[v0.11.0-dev][misc]change default capture size for Qwen3-MoE when using full dp (#4205)

### What this PR does / why we need it? This dev version of #4199 . Currently, the default `cudagraph_capture_size` in vLLM is `[1, 2, 4 ,8 ,16 ,24 ,... , max_capture_size]`. However, this is not always the best choice on different situations. This PR aims to change the default setting when running Qwen3-MoE on full dp (`dp_size > 1` && `tp_size == 1`) setting, which is usually applied in Large-Scale EP. old : `[1, 2, 4 ,8 ,16 ,24 ,... , max_capture_size]` new: `[1, 2, 5 ,10 ,15, 16 ,24 ,... , max_capture_size]` This is mainly because the performance of `_npu_paged_attention` op degrades dramatically on old settings. We hope to provide better performance if users do not set specific `cudagraph_capture_size`. ### Does this PR introduce _any_ user-facing change? The default `cudagraph_capture_size` is modified in above cases.

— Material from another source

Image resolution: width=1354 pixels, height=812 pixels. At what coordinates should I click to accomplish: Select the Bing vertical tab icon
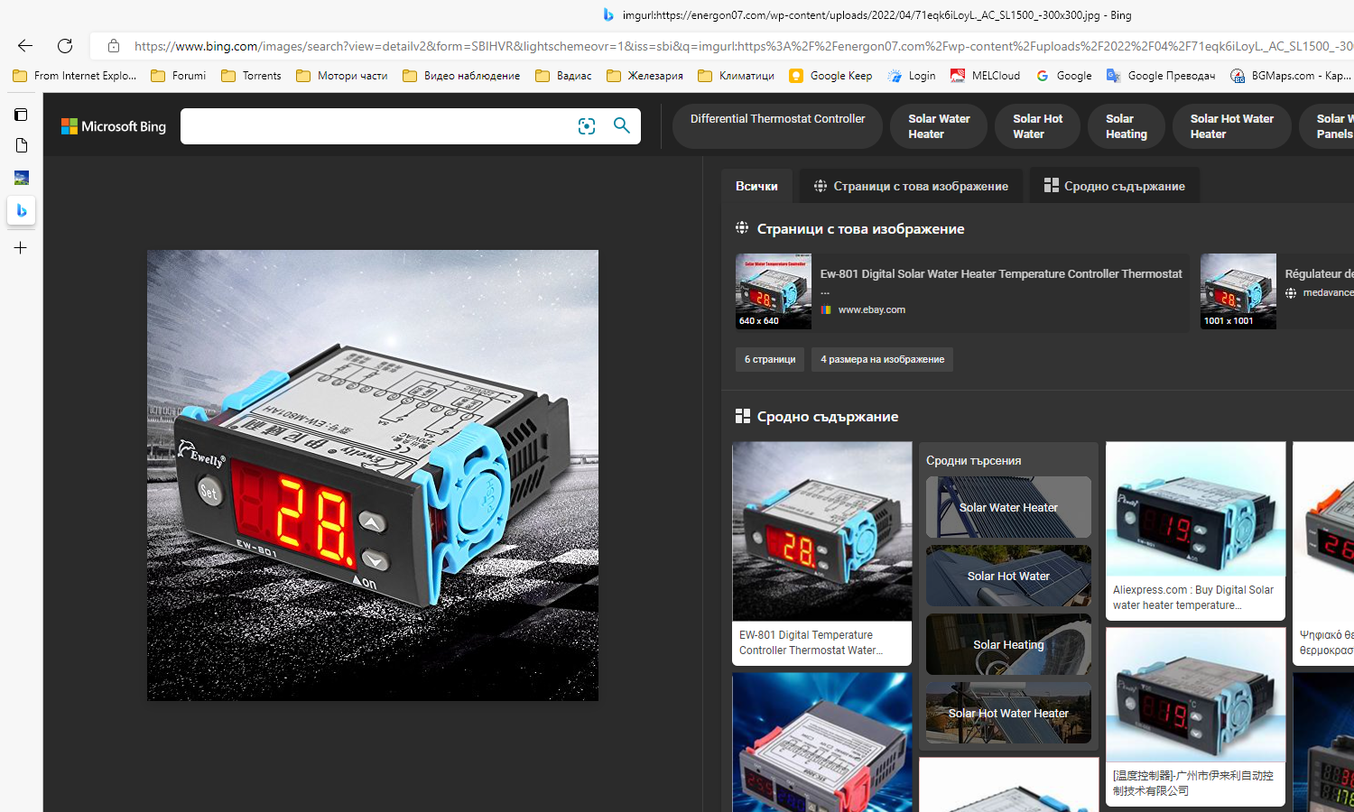[21, 210]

However, if `cudagraph_capture_size` has already set by users, this PR won't have any influence on this. ### How was this patch tested? - vLLM version: v0.11.0 - vLLM main: 2918c1b49c --------- Signed-off-by: Angazenn <supperccell@163.com>
2025-11-21 11:19:11 +08:00
parent b6d59bdea2
commit 9c6d0b422c
2 changed files with 53 additions and 1 deletions
--- a/vllm_ascend/utils.py
+++ b/vllm_ascend/utils.py
@@ -319,6 +319,53 @@ def get_max_hidden_layers(hf_config) -> int:
    return max(layer_counts)


+def _is_default_capture_sizes(vllm_config: VllmConfig) -> bool:
+    """
+    Check whether it is vLLM default capture sizes.
+    """
+
+    cuda_graph_sizes = vllm_config.scheduler_config.cuda_graph_sizes
+    if len(cuda_graph_sizes) == 1:
+        default_size_capture_list = [1, 2, 4] + [
+            i for i in range(8, cuda_graph_sizes[0] + 1, 8)
+        ]
+
+        if sorted(default_size_capture_list, reverse=True) == \
+            vllm_config.compilation_config.cudagraph_capture_sizes:
+            return True
+
+    return False
+
+
+def update_default_aclgraph_sizes(vllm_config: VllmConfig) -> None:
+    """
+    Update ACL graph default capture sizes, so that new sizes
+    are more friendly to ascend ops && hardware.
+    """
+
+    if vllm_config.model_config is None or \
+        vllm_config.model_config.enforce_eager or \
+        not _is_default_capture_sizes(vllm_config):
+        return
+
+    # modify the default capture_sizes for Qwen3-MoE models on dp settings.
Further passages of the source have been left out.